▶ **DOCUMENT TEXT**
A participant elaborated on the factors that have to be considered with historical budgeting:

∙ “Birth rate” (especially in the case of immunizations)

∙ “Population growth rate”

∙ “Demand data and adding adjustments” (such as inflation)

“This data is converted into product units and then Rands (South African currency).”

“I interact with national to give me a growth factor for a specific disease; HIV and AIDS in the district: they would give me the percentage of growth. I also get what I call the inflation medication impression, I normally take the percentage higher than the normal inflation.”

“We usually forecast to our projections based on the actual product items that we've used for the previous two financial years, and take those quantities cash them into a rand value using the previous tender prices that we had… we'll then add the current CPI (consumer price index) to that price.”

“Provinces will be required to provide inputs such as demand planning processes.”

“The NDoH will look at demand data for the last three years, based on procurement and demand from facilities.”

“Population size” and “population growth” were the greatest considerations

“The headcount” was considered, “which includes not only patient numbers but the number of patient visits.”

“Treasury currently uses a formula which is a population-based, to allocate the budget for the equitable share.”

“The equitable share to some extent is determined by the part of the population that is not covered by medical aid. Based on the non-insured population the province will be granted a proportionate part of the total healthcare budget.”

The level of care that you are treating a patient at will also assist the budget: “One of the factors that we need to take into account, is the nature of the level of care, meaning that at the clinic level you look at the normal types of illnesses that people have.”

Initiative to secure the pharmaceutical budget

With a more evidence-based approach to determine the appropriate budget for pharmaceutical services, a method to preserve or protect the budget can be applied. For the 2020/21 financial year, the NDoH aims to implement a ring-fenced budget for pharmaceuticals which will ensure availability of funds

“Starting in April 2020 what is called the ring-fenced budget for pharmaceuticals will come into play.”

“Ring fenced meaning protected so it’s only moved for procurement of medicine. But it will not take into account all the accruals that come from previous year.”

“It gives pharmaceutical services a concrete budget to work with, at the moment that figure is fluid.”

“It is something that pharmacy has been anticipating for quite a while and to date not been successful until recently where it was identified as critical to ensuring availability.”

“It's going to be very crucial if you have that in a separate bank account once it's approved because by doing that, we can actually hold people accountable to that account.”

A participant stated that even before this initiative they ring-fenced their pharmaceutical budget:

“In our province, we ring-fence medicines because it is non-negotiable, we won't touch it. But the province has a right to move that money, because of other needs. We reinforce it because of limitations of resources. Only in a dire situation then the leaders will decide where to move it.”

Data sources used to determine the budget

“I was involved in the process, in terms of identifying data sources: identifying information that will enrich the numbers of the information that we get from the data analysis.”

“We looked at historical consumption data and put a ± 10% Increase on previous demand data. We looked at the demand data. We went into the database, we had three sources of databases:

Medicine demand or usage data was analysed using three sources:

1. RX Solutions—institutional stock management system

2. MEDSAS—depots data management system

3. LOGIS—National treasury assistant, used to procure items that are not coded, e.g. buyouts.”

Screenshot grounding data
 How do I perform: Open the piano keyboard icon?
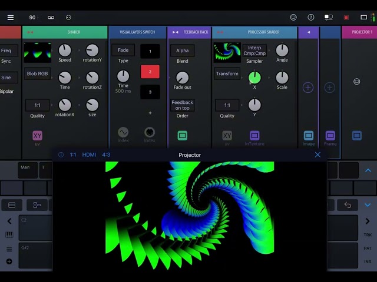click(9, 234)
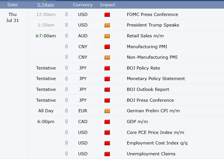Click red impact folder for BOJ Policy Rate
Viewport: 224px width, 159px height.
[x=107, y=68]
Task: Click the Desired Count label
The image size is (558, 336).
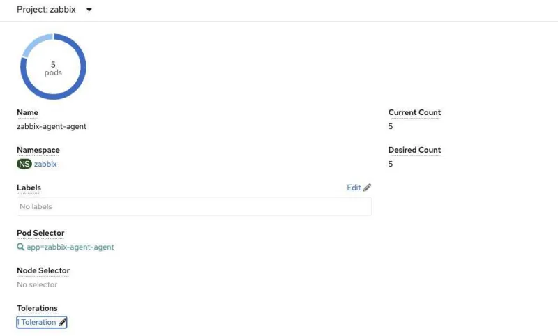Action: pos(414,150)
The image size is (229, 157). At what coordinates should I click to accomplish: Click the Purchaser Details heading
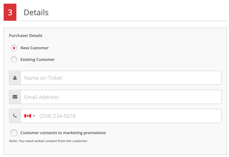(x=26, y=36)
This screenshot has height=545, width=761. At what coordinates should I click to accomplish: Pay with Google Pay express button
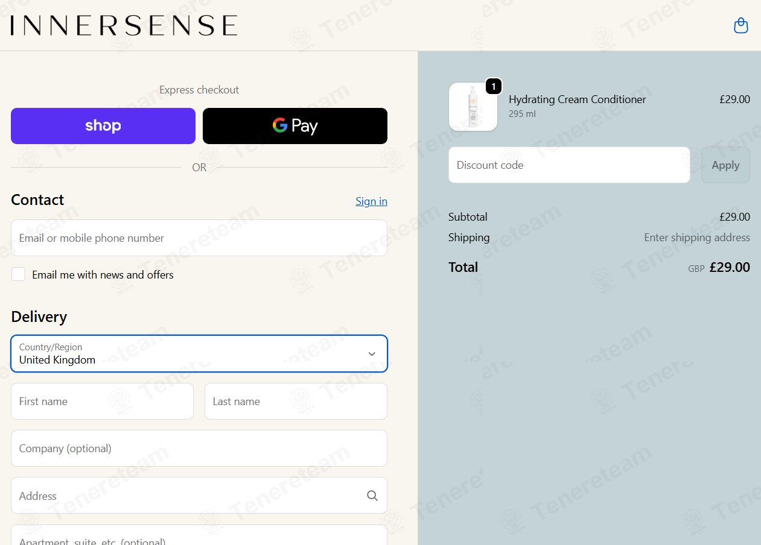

▶ **INSTRUCTIONS**
(a) Set down the stretch of the pharmaceutical budgeting text from "A participant elaborated" through "(such as inflation)", word for word.
(b) In the pharmaceutical budgeting text, which of the three data sources is the depots data management system?
The entries are separate material from the pharmaceutical budgeting text.

▶ **SOLUTIONS TO THE TASKS**
(a)
A participant elaborated on the factors that have to be considered with historical budgeting:

∙ “Birth rate” (especially in the case of immunizations)

∙ “Population growth rate”

∙ “Demand data and adding adjustments” (such as inflation)

(b) MEDSAS